Each line from the one containing "Like the tweet with heart icon" to the end of the records below should be restated word for word; please leave out all other lines.

START Data records

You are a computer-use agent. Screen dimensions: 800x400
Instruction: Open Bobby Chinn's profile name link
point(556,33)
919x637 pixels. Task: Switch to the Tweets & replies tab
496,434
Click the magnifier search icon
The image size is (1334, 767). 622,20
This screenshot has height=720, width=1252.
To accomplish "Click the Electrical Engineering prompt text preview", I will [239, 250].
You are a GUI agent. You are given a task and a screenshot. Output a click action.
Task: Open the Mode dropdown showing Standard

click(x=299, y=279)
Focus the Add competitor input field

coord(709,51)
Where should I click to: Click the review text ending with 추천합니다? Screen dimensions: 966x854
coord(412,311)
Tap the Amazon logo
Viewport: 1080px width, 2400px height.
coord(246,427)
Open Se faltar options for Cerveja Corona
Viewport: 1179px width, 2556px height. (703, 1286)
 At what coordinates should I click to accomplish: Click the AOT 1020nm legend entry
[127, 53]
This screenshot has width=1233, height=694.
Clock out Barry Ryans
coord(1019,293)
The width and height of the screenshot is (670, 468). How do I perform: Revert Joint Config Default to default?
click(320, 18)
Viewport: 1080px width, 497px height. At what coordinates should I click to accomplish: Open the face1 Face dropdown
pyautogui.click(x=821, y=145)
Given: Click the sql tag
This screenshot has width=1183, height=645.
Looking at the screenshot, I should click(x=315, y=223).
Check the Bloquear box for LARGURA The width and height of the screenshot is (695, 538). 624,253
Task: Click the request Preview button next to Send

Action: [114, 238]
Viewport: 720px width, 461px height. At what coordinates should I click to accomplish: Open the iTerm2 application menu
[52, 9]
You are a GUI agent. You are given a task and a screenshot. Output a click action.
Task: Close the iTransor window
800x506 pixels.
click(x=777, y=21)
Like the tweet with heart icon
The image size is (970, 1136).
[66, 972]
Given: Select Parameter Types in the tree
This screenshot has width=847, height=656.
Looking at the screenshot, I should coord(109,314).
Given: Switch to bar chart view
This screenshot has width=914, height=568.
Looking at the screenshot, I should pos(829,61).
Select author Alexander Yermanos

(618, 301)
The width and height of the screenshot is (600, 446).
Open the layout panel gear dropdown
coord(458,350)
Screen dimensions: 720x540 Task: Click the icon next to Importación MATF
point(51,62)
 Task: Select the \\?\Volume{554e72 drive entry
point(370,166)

END Data records

Solution to this task
Like the tweet with heart icon
The image size is (970, 1136).
[66, 972]
Given: Select Parameter Types in the tree
This screenshot has width=847, height=656.
Looking at the screenshot, I should coord(109,314).
Given: Switch to bar chart view
This screenshot has width=914, height=568.
Looking at the screenshot, I should pos(829,61).
Select author Alexander Yermanos

(618, 301)
The width and height of the screenshot is (600, 446).
Open the layout panel gear dropdown
coord(458,350)
Screen dimensions: 720x540 Task: Click the icon next to Importación MATF
point(51,62)
 Task: Select the \\?\Volume{554e72 drive entry
point(370,166)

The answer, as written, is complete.